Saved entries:

▼

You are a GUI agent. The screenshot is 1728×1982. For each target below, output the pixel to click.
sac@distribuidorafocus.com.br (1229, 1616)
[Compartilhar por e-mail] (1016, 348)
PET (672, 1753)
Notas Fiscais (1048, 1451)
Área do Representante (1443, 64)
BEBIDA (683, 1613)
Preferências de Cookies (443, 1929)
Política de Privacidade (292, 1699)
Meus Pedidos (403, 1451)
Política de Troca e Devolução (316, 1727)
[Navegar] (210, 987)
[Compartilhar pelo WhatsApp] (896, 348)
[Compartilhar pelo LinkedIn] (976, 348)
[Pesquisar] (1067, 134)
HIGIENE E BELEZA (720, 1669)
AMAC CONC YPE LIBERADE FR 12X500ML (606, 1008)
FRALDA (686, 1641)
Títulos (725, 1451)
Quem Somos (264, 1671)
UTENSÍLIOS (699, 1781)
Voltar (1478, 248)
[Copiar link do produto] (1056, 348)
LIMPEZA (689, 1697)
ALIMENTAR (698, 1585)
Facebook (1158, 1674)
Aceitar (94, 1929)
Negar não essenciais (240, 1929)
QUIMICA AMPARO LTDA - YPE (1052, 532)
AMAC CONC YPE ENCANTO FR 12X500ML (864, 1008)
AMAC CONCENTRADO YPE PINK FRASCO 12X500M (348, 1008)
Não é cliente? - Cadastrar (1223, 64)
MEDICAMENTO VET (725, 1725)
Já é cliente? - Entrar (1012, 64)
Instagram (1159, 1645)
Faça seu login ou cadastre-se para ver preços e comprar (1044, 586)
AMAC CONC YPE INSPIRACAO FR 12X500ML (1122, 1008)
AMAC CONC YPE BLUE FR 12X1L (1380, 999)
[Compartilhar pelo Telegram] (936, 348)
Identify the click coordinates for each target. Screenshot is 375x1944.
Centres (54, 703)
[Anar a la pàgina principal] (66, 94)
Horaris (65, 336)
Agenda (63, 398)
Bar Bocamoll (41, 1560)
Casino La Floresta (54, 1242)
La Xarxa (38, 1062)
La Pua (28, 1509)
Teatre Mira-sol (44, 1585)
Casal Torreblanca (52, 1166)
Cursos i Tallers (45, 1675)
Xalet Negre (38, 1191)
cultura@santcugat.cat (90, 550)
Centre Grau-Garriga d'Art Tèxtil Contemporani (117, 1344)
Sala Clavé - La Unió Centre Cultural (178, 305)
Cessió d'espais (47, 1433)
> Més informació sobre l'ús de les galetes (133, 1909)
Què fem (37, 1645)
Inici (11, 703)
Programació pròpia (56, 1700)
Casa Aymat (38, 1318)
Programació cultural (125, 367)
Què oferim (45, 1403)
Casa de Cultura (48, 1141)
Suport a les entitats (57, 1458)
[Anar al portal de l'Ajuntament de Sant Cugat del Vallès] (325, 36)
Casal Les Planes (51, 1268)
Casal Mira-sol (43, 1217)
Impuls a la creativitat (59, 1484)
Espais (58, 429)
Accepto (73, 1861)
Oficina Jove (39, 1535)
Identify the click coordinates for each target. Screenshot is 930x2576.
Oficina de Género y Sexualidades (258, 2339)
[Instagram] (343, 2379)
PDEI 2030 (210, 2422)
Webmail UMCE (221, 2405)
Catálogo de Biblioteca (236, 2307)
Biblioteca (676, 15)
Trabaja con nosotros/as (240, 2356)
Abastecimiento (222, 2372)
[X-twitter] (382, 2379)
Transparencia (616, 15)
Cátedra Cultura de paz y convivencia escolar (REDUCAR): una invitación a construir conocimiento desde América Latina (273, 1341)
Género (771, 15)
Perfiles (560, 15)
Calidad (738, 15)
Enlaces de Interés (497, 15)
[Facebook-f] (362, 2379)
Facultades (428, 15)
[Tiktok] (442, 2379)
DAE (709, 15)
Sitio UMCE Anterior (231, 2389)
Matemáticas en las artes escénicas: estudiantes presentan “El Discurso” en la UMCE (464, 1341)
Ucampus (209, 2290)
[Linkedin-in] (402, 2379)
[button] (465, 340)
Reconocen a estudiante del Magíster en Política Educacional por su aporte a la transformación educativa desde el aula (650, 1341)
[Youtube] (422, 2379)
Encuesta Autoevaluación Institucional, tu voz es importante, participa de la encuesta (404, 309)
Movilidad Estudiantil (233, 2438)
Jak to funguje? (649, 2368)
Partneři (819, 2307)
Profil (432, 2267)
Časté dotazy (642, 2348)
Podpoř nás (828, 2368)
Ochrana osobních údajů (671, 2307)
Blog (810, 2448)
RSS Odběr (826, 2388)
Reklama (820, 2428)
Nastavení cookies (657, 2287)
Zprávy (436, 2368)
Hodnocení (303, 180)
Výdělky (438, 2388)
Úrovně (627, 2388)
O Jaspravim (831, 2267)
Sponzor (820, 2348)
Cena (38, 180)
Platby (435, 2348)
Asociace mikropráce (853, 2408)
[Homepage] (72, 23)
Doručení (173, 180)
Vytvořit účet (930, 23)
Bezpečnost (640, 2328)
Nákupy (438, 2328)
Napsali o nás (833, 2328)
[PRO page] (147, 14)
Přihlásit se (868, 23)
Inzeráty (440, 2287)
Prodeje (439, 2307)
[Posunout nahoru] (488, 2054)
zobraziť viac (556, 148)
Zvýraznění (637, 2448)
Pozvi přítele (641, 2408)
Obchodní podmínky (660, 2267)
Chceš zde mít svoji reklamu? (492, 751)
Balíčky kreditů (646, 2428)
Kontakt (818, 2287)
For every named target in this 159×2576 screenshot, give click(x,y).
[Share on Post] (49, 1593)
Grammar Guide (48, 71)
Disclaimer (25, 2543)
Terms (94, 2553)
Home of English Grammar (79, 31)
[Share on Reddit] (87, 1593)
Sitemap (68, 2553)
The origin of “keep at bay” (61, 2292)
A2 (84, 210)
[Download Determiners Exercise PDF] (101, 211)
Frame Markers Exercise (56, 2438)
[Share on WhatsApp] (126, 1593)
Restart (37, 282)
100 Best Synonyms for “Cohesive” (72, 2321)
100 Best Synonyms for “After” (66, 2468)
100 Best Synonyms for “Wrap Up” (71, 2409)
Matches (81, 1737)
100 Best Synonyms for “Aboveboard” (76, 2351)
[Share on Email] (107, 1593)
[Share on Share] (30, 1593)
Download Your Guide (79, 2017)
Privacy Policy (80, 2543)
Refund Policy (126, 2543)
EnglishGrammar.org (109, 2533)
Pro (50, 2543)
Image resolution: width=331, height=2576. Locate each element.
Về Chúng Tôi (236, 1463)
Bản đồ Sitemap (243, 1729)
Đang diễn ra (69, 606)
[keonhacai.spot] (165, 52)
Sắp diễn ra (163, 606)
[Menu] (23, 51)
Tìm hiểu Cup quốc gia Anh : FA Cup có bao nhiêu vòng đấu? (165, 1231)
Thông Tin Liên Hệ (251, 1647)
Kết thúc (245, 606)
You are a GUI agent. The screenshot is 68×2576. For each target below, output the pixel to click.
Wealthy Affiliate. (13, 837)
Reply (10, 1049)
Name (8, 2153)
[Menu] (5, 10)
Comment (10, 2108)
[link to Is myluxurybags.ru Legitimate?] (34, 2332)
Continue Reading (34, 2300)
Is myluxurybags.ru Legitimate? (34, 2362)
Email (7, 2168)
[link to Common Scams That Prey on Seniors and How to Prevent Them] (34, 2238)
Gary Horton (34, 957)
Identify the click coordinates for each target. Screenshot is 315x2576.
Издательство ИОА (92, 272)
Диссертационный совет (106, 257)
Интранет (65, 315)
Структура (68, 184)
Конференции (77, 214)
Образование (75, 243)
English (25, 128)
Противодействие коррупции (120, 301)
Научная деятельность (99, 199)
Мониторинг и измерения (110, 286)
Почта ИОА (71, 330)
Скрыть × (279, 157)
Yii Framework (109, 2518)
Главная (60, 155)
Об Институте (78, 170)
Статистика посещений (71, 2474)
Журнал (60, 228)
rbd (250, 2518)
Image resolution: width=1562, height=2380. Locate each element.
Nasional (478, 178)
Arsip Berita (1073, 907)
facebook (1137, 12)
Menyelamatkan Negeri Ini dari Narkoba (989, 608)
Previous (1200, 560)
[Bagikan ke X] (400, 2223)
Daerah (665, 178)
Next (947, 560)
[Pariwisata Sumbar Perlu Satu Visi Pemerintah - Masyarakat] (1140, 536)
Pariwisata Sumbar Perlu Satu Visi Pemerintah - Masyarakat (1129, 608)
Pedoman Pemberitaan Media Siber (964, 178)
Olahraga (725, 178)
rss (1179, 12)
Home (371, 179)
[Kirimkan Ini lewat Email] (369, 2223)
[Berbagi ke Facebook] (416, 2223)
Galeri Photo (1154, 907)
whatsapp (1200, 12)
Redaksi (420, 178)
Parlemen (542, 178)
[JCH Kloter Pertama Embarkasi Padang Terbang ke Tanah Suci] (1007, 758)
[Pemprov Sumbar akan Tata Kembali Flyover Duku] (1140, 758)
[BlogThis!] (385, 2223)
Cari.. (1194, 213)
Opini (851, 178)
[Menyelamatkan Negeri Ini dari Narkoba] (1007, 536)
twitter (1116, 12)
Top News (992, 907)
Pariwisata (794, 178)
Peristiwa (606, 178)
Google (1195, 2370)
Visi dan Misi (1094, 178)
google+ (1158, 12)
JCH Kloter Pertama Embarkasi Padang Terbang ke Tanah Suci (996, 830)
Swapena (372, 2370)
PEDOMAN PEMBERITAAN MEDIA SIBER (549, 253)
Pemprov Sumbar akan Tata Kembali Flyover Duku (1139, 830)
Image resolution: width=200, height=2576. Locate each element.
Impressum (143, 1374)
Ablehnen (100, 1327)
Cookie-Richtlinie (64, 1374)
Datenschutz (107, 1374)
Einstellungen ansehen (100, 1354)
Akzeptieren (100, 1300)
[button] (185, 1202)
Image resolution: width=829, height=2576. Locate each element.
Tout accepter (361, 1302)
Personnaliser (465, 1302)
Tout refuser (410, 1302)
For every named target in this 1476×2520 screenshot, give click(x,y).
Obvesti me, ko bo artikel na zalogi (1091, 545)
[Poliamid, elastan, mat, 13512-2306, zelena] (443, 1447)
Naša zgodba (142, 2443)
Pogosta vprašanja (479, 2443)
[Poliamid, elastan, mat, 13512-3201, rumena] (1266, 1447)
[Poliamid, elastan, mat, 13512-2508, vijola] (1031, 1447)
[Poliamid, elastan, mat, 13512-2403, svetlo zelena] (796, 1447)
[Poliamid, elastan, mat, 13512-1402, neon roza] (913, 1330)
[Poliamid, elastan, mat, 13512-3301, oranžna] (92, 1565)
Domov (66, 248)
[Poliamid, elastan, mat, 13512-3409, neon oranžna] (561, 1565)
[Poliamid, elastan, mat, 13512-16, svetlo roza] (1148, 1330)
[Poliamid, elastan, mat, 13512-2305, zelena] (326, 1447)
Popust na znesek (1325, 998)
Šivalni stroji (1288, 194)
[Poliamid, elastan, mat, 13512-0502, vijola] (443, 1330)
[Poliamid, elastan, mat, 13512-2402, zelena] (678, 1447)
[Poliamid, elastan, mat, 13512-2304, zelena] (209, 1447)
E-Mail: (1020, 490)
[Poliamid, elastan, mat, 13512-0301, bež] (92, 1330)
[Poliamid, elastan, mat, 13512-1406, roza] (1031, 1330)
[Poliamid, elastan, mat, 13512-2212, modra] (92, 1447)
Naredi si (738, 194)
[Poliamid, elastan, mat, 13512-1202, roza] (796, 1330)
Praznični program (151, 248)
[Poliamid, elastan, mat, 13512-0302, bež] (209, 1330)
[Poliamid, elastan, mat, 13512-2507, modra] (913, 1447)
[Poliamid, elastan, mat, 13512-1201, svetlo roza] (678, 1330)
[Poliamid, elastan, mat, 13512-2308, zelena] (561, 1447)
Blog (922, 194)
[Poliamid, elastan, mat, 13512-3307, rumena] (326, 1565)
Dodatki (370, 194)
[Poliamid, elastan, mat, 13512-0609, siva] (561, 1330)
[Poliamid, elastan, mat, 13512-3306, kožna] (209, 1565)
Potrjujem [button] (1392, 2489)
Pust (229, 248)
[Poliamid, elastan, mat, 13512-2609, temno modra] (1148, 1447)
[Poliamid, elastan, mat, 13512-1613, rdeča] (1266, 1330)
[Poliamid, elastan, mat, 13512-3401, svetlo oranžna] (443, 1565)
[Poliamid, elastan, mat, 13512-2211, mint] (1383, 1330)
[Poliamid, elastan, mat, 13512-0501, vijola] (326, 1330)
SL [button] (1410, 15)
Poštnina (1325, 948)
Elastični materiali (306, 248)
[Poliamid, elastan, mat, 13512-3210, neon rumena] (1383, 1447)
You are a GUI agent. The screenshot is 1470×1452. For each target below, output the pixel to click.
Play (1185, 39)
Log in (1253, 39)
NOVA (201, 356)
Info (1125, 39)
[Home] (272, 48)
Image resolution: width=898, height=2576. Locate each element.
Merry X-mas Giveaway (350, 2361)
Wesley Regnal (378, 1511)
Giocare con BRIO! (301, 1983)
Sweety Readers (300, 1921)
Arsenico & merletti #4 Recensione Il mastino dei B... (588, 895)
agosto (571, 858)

▲

→ **PROBLEM TO WORK ON**:
Copy the stretch of the records above that runs from the line with "Naredi si (738, 194)" through the line with "Pust (229, 248)". Both end lines belong in the copy, and nothing else does.

→ **TASK OUTPUT**:
Naredi si (738, 194)
[Poliamid, elastan, mat, 13512-1202, roza] (796, 1330)
Praznični program (151, 248)
[Poliamid, elastan, mat, 13512-0302, bež] (209, 1330)
[Poliamid, elastan, mat, 13512-2507, modra] (913, 1447)
[Poliamid, elastan, mat, 13512-1201, svetlo roza] (678, 1330)
[Poliamid, elastan, mat, 13512-2308, zelena] (561, 1447)
Blog (922, 194)
[Poliamid, elastan, mat, 13512-3307, rumena] (326, 1565)
Dodatki (370, 194)
[Poliamid, elastan, mat, 13512-0609, siva] (561, 1330)
[Poliamid, elastan, mat, 13512-3306, kožna] (209, 1565)
Potrjujem [button] (1392, 2489)
Pust (229, 248)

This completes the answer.